The uptick in investment activity was a predictable result of these easy money policies. But it was not a leading cause of the housing price surge. Even at the peak of this frenzy, institutional investors accounted for less than 3 percent of the overall purchase market. Freddie Mac reports that even as the large corporate buyer share of the purchase market increased, the overall investor share of the purchase market budged only slightly from 26.7 percent to 27.6 percent.
In the wake of the interest rate hikes, institutional investors significantly curtailed acquisitions. An analysis by John Burns Research and Consulting showed a stunning 90 percent fewer homes during the first two months of 2023 compared to 2022. The single-family purchase market share for large landlords has since cratered to 0.4 percent —the longer-run average — after rocketing to 2.5 percent during the heart of the cheap money frenzy. CoreLogic also reports that large investors dramatically curtailed their share of purchases last year.
For investors owning more than 1,000 properties, their share plunged from 17 percent in the summer of 2022 to roughly half that amount a year later. Redfin reports a record 49 percent decline for investor housing purchases in Q1 of 2023 on the heels of a 46 percent decline the prior quarter. This slump continued throughout the entirety of last year. As of Q1 2024, investor purchases are below levels experienced seven years ago. As it turns out, rising interest rates impact the ability of investors to deploy capital profitably, just as this environment makes it difficult for families to acquire a home.
In addition, focusing solely on investor purchases doesn’t tell the real story. Some investors sell homes while others are buying. For several years, investors have been net sellers — resulting in their ownership share of single-family homes declining even as their share of current year purchases increased. The investor-owned share of the single-family housing market shrank by 1.4 percent over the past decade.
Going back even further, data from the past 50 years show no indication of investor-owned housing adversely impacting homeownership. Rental housing units today account for a smaller share of the market than half a century ago. During this span, the number of owner-occupied increased 95 percent, eclipsing the 82 percent increase of rental housing units. The Urban Institute estimates the number of homes owned by institutions at about 574,000 — fewer than 1 on 200 of the 145 million housing units in the U.S. In other words, entities other than “institutional investors” own 99.6 percent of the housing.
Alarmist reporters and legislators continue to assign blame to institutional investors while conveniently ignoring these facts. The bottom line is that institutional SFR ownership is not measurably impacting local home price dynamics to the upside. Government mortgage subsidies and the Federal Reserve’s multi-trillion-dollar injection into the mortgage market remain the primary culprits. But addressing this is far more difficult to tackle politically due to vested interests than simply misplacing the blame on investors.

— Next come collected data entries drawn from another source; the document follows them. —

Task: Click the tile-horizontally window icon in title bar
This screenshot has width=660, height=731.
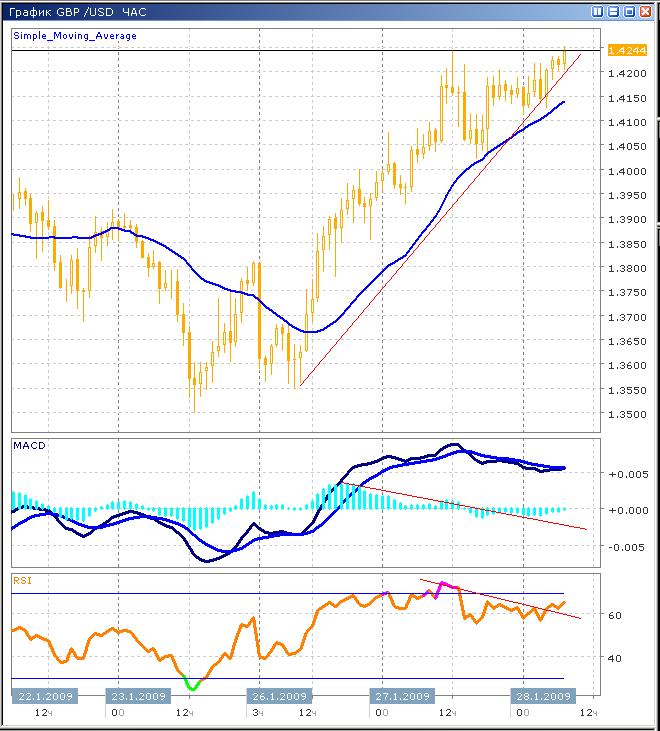Action: [x=613, y=11]
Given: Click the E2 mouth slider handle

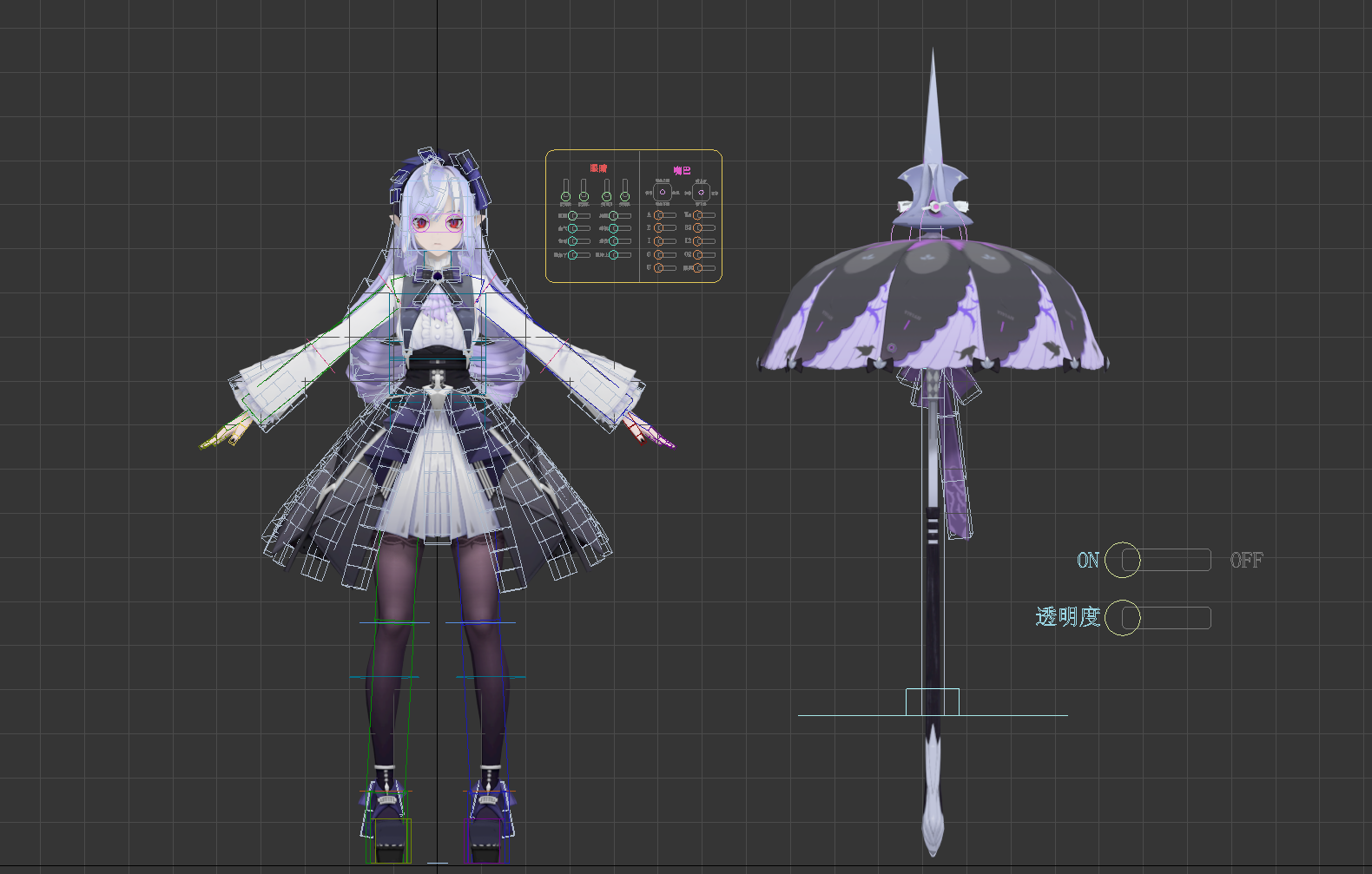Looking at the screenshot, I should coord(697,241).
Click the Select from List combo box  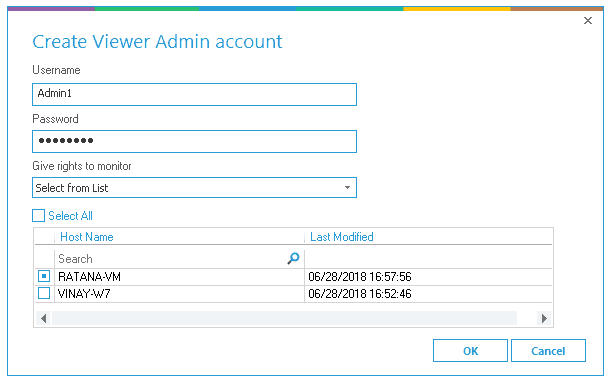194,188
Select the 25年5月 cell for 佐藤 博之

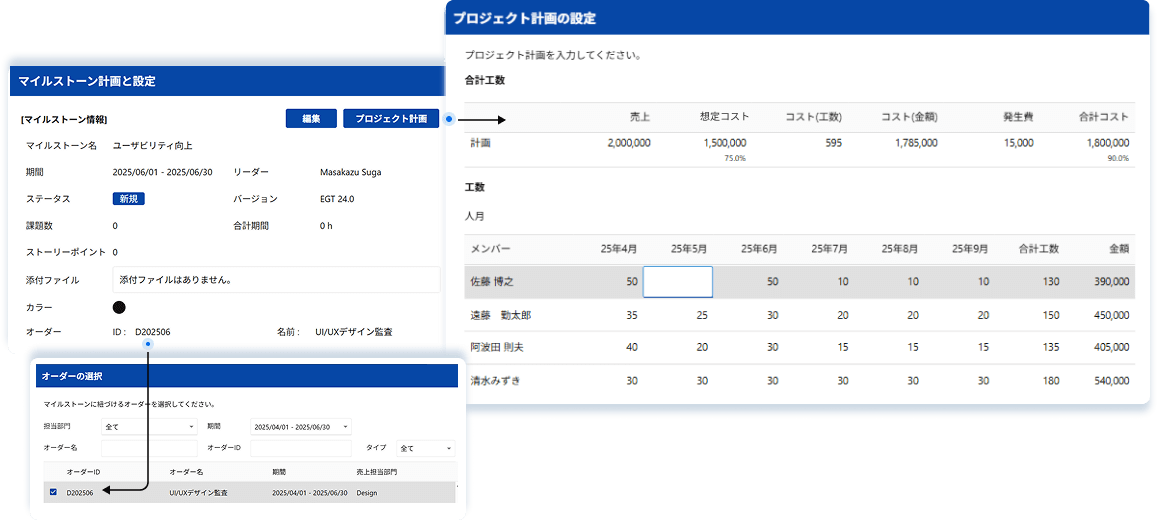[677, 282]
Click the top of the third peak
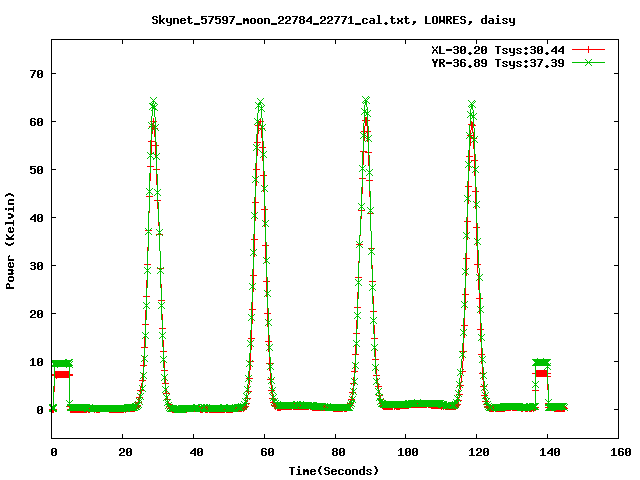The height and width of the screenshot is (480, 640). pyautogui.click(x=366, y=101)
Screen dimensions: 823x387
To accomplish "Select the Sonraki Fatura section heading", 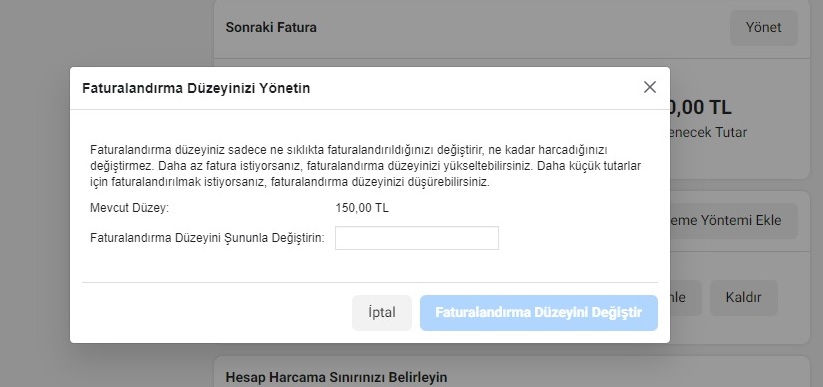I will pos(271,27).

Now is the time for Congress to address the crux of the problem: wind down taxpayer-guaranteed and subsidized mortgages, and eliminate the power of the Federal Reserve to purchase mortgage-backed securities. Attempts by state legislators to restrict the capacity of investors to purchase homes ultimately risks forcing many families to choose between apartment living or record-high mortgage costs.
Blaming real estate investors for the resulting misery may score political points. But demagoguery does nothing to alleviate it.